Senator of the Federal Republic of Nigeria from Yobe State South District
- In office 29 May 2007 – May 2011
- Preceded by: Mamman Bello Ali
- Succeeded by: Alkali Abdulkadir Jajere

Personal details
- Born: 15 August 1952 (age 73) Yobe State, Nigeria
- Died: July 14, 2025
- Party: Peoples Democratic Party

= Adamu Garba Talba =

Nigerian politician

Adamu Garba Talba (15 August 1952 - 14 July 2025) was a Nigerian politician and senator in the 6th National Assembly. He was a native of Karai-Karai born in Nangere, Yobe State. He was elected Senator for the Yobe South constituency of Yobe State, Nigeria, taking office on 29 May 2007.

==Education==
Talba gained a diploma in Public Administration and entered the Yobe State Civil Service.
He was twice elected council Chairman of Nangere Local Government Council in Yobe State.
He was appointed chairman of the Board of Management, Federal Medical Centre, Alare, Director of NNDC, Kaduna and Commissioner of Health for Yobe State.

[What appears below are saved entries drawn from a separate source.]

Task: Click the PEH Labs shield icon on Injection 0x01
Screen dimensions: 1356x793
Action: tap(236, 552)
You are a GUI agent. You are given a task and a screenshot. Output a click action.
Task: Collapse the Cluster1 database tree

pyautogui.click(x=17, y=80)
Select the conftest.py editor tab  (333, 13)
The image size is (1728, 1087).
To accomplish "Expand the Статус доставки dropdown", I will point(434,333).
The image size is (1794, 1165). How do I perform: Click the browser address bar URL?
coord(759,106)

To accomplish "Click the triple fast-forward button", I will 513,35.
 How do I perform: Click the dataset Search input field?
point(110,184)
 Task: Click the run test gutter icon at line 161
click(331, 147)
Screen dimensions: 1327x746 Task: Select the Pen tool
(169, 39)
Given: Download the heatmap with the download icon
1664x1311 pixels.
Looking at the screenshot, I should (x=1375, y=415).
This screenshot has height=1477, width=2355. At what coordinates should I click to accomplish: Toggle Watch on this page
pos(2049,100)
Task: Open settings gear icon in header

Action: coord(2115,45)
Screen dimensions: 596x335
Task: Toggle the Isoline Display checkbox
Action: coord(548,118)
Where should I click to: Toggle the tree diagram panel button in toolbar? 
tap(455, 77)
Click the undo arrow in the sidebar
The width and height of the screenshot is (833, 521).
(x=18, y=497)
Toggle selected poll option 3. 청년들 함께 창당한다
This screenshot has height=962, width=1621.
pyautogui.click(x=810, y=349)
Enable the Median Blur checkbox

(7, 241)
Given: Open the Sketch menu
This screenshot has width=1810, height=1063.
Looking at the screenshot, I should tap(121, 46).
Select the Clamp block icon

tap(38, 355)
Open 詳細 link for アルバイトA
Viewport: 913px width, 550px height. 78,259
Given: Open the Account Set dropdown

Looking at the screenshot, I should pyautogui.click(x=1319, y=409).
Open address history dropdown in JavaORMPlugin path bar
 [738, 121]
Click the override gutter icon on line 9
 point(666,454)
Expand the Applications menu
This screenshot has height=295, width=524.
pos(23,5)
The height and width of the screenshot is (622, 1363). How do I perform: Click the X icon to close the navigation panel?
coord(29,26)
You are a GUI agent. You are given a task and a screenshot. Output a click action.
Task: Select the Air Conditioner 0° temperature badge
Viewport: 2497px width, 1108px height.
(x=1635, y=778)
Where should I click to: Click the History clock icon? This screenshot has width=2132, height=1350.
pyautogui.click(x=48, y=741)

==Career and achievements==
As Senator, in September 2008, Talba advocated establishment of a National Desert Commission to tackle desert encroachment in the northern part of the country.
He was a vocal critic of Yobe State Governor Ibrahim Geidam, accusing him of squandering money. He called for investigation of contracts awarded to BECCON Nigeria, an N4 billion award for construction of the Kaliyari-Baimari road, N2.3 billion for construction of the Damaturu water works and N1.3 billion for unspecified renovations to secondary schools.

==Politics==
In December 2009, Talba said that the democratic process was working normally, and criticized recent moves by opposition politicians to form a "mega party" in opposition to the Peoples Democratic Party (PDP). He said they should join the mainstream of either the PDP or the ANPP (All Nigeria Peoples Party).
In March 2010 he denied a media report that former Yobe Central Senator Usman Albishir, who had recently decamped from the ANPP to the PDP, would automatically get a ticket from the party to contest the 2011 governorship election. He added that with Albishir's move the ANPP would be history in Yobe.